### PROBLEM DESCRIPTION
Go through the material below and count the lines with the string "link"; the number is the whole answer.
'''
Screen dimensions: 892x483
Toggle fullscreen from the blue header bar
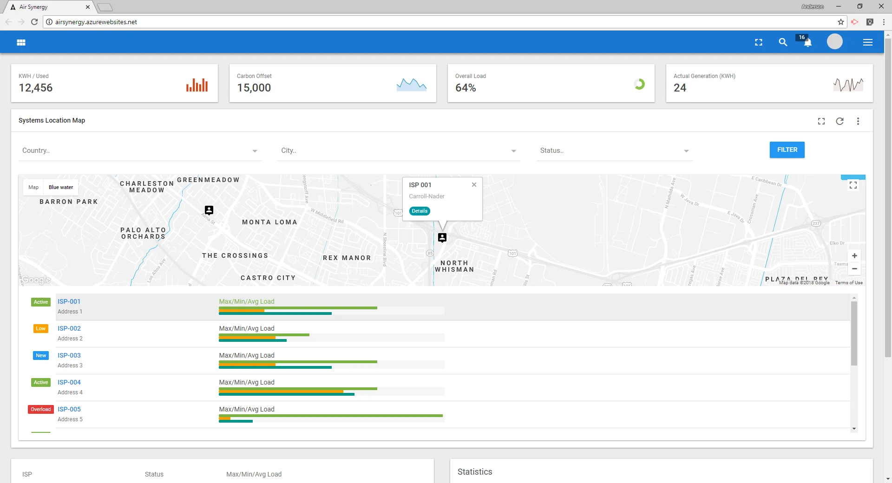coord(759,42)
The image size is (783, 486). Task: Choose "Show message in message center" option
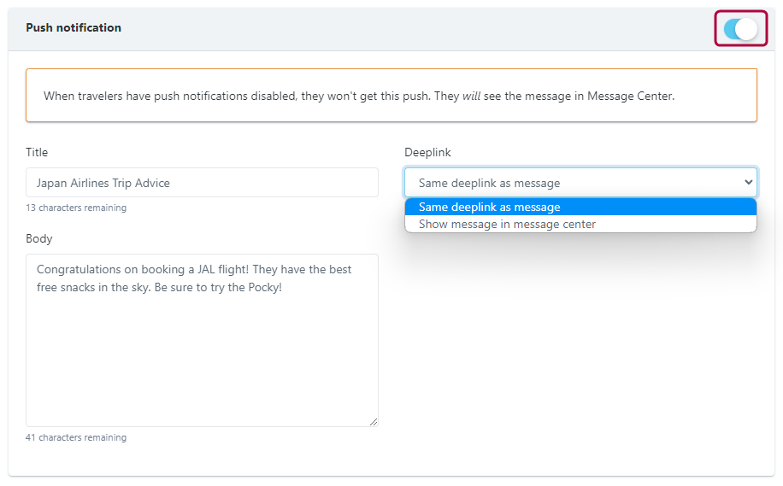[x=507, y=224]
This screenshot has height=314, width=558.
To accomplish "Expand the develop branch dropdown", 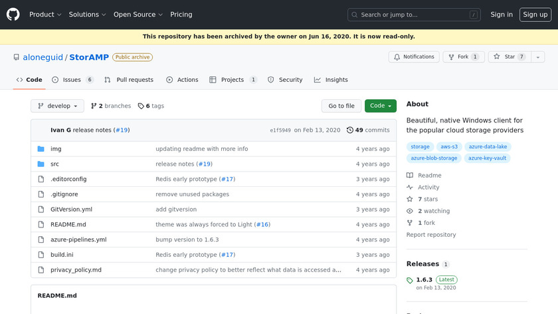I will (57, 106).
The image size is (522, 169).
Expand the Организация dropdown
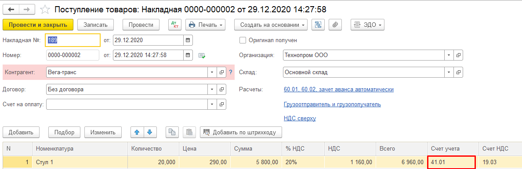pyautogui.click(x=449, y=55)
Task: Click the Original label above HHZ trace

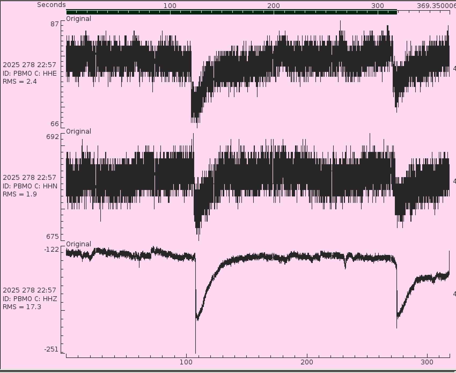Action: click(x=79, y=244)
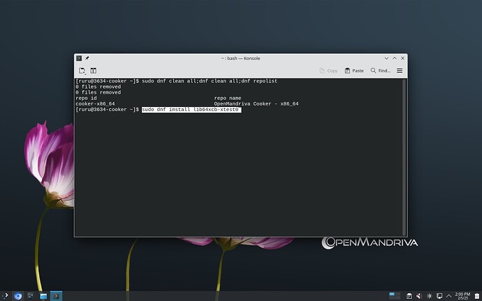
Task: Open the screen brightness tray icon
Action: [429, 296]
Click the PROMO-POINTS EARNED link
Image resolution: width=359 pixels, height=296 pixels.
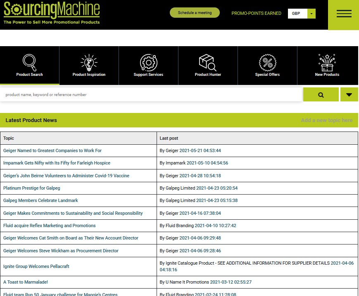(x=256, y=14)
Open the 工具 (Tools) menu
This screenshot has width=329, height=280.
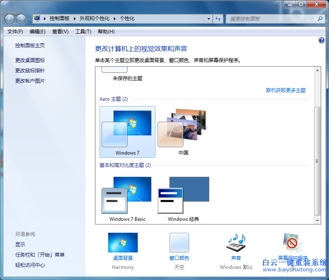point(83,31)
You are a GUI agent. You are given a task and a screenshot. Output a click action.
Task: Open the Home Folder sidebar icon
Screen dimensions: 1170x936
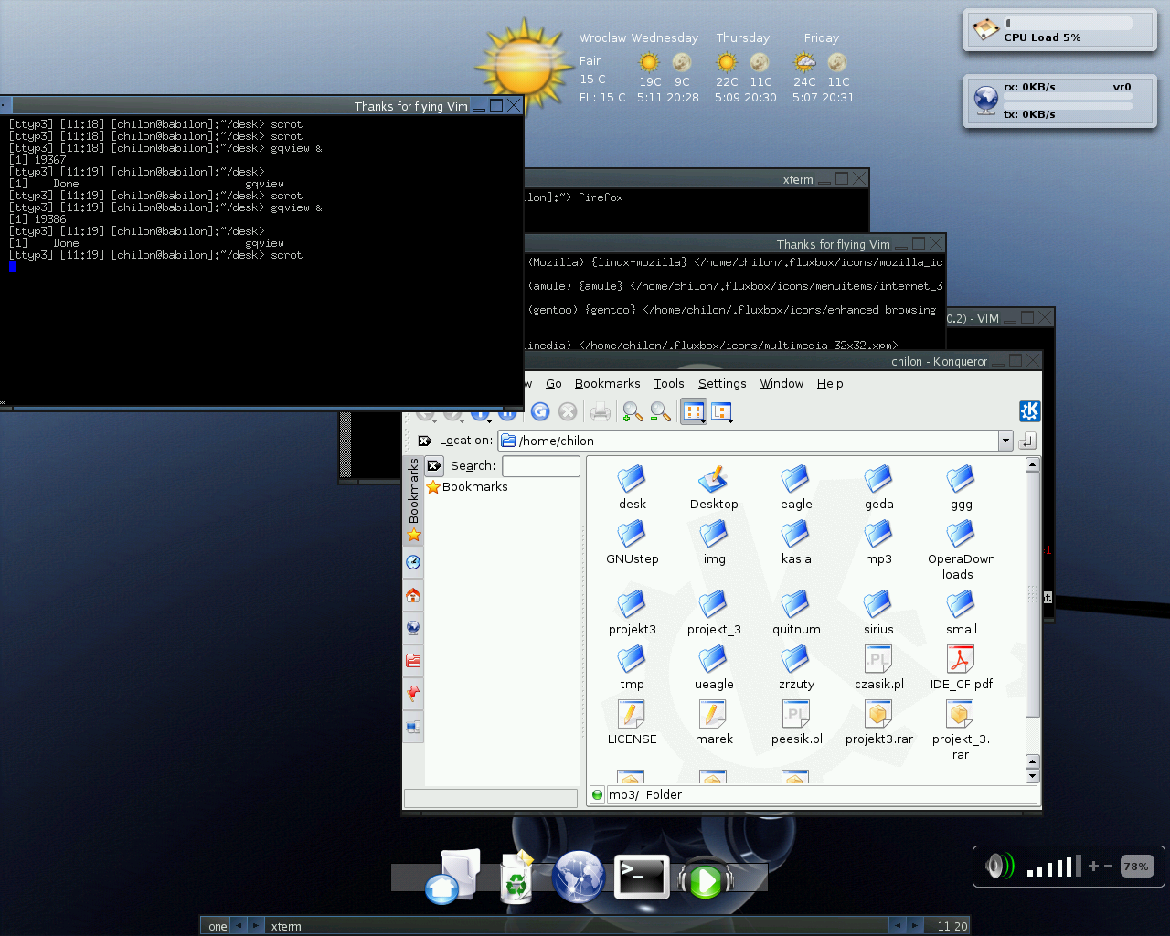tap(413, 595)
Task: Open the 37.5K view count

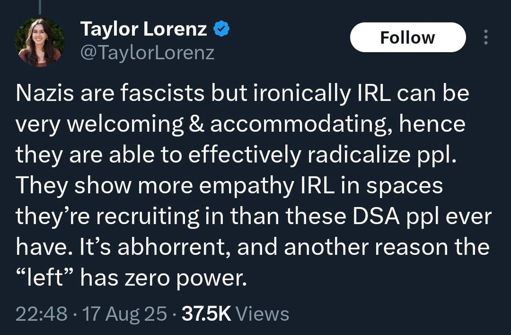Action: (206, 314)
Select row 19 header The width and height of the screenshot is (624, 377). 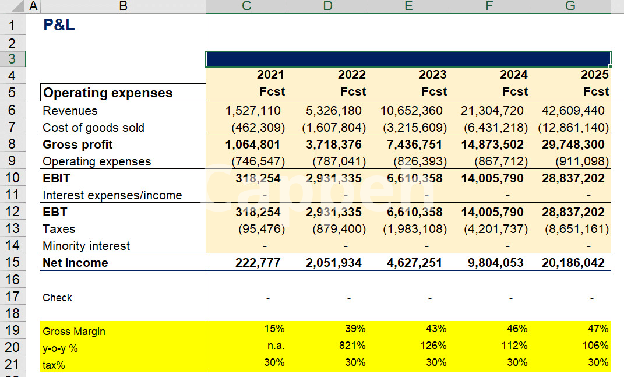(x=13, y=331)
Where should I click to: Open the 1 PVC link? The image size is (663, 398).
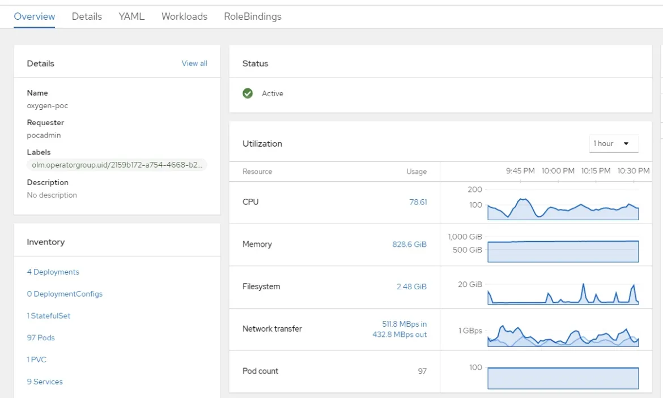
'''
### REPLY TO THE EXERCISE
2